Deputy Power has a bag full of wish list reforms lined-up for the Housing Department which include its virtual scrapping or amalgamation with the Planning Department, the creation of a Housing Association (run on the lines of Jersey Post or Telecoms) and a separate Regulations body... He already favours a 5 – 7 years residence period in granting certain “G” category hardship consents, is against the granting of “J” category permissions to buy but favours 3 years “to lease” only deals, and he is against selling off any more housing stock (except for the 40 deals already agreed) and he has reduced his staffing levels in accordance with CSR cuts…..

Sadly, his plans to widen the criteria of people that can enjoy “social housing” are unlikely to be realised on the basis of post-war Jersey housing history. He acknowledges that there is no longer a category of “affordable housing” for people to buy and he is looking at reviving the States Loan scheme or breathing new life into “shared equity” (but not “shared ownership”) developments….

…..And he wants to be able to borrow money to finance his schemes because his department is sitting upon a £billion of assets yet is starved of funds to do virtually anything. Even if there was time to implement any of his ideas before next summer – as he proposes – the lack of money must surely scupper his and many other departments’ plans. The failed 11K household should be a lesson to us all.

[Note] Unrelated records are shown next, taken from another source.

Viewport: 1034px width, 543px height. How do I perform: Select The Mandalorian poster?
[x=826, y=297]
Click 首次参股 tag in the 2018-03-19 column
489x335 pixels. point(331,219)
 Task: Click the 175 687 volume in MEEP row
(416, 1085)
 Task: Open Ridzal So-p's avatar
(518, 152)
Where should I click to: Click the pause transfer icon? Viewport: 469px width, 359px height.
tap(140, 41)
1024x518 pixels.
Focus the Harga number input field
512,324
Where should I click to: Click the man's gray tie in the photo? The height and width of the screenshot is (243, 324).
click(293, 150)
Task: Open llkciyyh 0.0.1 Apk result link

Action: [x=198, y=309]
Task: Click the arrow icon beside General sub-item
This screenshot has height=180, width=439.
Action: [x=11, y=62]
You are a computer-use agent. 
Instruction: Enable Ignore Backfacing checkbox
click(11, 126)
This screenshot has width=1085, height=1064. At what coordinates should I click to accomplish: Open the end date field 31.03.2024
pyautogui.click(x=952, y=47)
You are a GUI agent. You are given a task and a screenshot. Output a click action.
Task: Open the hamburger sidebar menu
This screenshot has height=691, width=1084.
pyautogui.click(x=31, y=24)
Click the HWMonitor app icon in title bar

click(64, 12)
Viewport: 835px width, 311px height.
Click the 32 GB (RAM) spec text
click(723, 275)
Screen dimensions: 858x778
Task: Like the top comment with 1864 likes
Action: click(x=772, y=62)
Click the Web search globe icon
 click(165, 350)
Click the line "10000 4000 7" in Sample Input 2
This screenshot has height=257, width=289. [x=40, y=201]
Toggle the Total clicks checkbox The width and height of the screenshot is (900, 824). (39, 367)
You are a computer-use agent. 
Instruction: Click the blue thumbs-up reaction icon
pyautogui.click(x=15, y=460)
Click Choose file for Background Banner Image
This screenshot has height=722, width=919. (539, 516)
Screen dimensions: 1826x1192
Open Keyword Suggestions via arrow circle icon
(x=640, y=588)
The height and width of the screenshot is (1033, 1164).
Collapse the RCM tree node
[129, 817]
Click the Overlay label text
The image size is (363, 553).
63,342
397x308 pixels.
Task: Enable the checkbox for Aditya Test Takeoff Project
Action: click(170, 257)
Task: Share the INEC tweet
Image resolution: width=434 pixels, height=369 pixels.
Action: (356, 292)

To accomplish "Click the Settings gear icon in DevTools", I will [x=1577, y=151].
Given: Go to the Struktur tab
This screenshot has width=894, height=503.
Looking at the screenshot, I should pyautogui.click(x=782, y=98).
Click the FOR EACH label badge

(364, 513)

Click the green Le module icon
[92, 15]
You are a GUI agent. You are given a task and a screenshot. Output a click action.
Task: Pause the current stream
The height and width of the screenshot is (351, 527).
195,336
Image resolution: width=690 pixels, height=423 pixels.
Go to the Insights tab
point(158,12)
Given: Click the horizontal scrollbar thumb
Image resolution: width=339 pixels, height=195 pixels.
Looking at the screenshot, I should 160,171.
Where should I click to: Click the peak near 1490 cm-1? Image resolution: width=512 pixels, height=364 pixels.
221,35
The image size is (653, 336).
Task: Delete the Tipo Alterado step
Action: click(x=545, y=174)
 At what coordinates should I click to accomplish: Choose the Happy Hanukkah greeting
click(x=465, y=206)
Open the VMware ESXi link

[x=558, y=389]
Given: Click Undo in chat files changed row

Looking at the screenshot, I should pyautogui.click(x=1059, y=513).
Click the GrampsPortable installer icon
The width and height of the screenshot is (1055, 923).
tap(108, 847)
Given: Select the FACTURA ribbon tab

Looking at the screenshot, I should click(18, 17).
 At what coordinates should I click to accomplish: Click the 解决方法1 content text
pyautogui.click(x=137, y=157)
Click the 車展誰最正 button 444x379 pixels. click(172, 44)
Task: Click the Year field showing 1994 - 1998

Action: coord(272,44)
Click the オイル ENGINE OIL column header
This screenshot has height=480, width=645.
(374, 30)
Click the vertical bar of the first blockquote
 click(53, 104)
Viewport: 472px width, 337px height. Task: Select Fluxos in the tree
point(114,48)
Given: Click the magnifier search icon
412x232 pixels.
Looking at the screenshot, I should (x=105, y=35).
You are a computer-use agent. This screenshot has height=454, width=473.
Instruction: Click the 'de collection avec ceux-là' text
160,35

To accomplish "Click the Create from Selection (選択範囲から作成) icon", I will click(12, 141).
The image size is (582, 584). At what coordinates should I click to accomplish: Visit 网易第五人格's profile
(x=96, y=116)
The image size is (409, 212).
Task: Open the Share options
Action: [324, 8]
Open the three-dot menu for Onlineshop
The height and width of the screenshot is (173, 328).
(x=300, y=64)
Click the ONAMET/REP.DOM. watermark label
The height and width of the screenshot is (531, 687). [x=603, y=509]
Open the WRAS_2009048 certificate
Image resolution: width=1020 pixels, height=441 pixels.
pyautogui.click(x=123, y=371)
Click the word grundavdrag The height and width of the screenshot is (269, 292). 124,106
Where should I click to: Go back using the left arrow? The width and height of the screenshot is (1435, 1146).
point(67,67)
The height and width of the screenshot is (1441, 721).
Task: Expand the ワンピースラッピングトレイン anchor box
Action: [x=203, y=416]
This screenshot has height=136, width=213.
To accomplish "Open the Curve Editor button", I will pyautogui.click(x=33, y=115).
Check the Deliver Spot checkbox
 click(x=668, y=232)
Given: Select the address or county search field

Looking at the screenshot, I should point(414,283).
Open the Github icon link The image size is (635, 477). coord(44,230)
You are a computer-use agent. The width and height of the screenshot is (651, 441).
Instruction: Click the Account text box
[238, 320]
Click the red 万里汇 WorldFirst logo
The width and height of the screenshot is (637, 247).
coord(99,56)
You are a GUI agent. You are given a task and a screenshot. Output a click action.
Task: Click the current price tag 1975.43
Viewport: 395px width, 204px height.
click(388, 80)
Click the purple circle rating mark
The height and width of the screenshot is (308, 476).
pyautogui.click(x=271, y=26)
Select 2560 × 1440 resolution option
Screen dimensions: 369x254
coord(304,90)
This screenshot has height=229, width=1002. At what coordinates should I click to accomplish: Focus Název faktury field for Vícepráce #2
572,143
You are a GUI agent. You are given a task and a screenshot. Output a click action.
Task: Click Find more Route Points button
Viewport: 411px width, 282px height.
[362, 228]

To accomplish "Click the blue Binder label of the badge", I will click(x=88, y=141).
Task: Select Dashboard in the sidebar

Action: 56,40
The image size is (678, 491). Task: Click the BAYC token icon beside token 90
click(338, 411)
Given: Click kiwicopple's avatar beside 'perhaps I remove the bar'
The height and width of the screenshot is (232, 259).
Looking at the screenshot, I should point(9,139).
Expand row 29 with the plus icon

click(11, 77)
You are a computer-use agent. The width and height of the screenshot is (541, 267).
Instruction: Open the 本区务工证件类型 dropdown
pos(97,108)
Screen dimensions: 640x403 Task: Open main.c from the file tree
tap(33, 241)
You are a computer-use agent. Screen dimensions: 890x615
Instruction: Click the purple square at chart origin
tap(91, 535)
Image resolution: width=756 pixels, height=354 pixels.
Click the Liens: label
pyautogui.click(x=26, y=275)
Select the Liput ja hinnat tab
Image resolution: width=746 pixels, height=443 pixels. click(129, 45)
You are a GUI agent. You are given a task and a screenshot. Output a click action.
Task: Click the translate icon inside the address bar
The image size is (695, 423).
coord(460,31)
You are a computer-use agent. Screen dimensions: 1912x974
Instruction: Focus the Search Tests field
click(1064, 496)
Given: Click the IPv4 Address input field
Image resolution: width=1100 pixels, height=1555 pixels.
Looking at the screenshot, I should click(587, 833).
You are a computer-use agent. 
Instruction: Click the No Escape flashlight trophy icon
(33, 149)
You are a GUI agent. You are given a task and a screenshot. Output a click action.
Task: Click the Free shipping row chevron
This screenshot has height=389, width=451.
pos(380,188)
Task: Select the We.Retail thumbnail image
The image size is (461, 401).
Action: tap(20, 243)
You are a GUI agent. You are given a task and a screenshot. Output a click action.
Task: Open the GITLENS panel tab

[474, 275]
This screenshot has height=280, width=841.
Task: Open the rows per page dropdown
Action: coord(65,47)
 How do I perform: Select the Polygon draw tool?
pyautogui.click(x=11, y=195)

Submitted by Thomas Wellard.


Anonymous said...

Not sure that CSR ranks with Culloden or that the High-Rise clearances will equate with those for the Highlands but the points about in-equality are well made.
When shall the housing department take human rights issues seriously?
Next year's Census will bring everything to a standstill so no need to worry about Power's urgent timetable. He doesn't stand a chance.
Not only will the sheep in the assembly want the more certain information available from the Census before agreeing the Island Plan, but housing reforms will also be filed in the pending tray - at least until the autumn elections are safely passed.

Anonymous said...

Deputy Power said on radio ga ga the other day that there are 10,000 people with quals who don't even live in Jersey.

If only half that number turn-up expecting to be housed one tuesday afternon then he will have another thumping headache.

Does the housing dept have a cunning plan?

Anonymous said...

Strange thing is that hardship consents under "G" cannot be granted for reasons of financial hardship according to the housing regs.
Always wondered why this was so, and surely financial hardsip is just as real as any other?

Since the 1(i)K family were presumably granted their consent on the basis of their financial health, it would seem a bit odd if they could not ask for permission under financial hardship when they became poor.

Even once wealthy people are entitled to fairness and why should financial hardship be denied as a reason at all? Sounds like another human rights issue to me - can anybody out there offer any thoughts on this?

Deputy Montfort Tadier said...

Great blog, TeamVoice. Housing is one of the most critical questions facing the island today and we need to find imaginative ways forward, that may not be obvious. It is imperative that there is greater fairness and general humaneness when it comes to housing issues.

voiceforchildren said...


Thank-you for your comment. Have you got a comment on this?

Anonymous said...

Wonder how many people have been driven to suicide by the Jersey Housing Law since 1949?

Perhaps if the Jersey Medical Officer of Health could research the past 60 years statistics of known suicide reasons it might be illuminating?

Thankfully, most people driven to despair by this disgraceful bit of social engineering leave the island before they make a fateful decision. But successive generations of "non quals" have experienced just the same levals of discrimination, absurdly high rents for squalid rooms, no privacy and lack of security and the "no children or pets" rules. It is of course just another aspect of the famous "Jersey Way" but if we had the figures to show that more people are killed by the Housing Law than illegal drugs - well somebody might lose a night's sleep somewhere?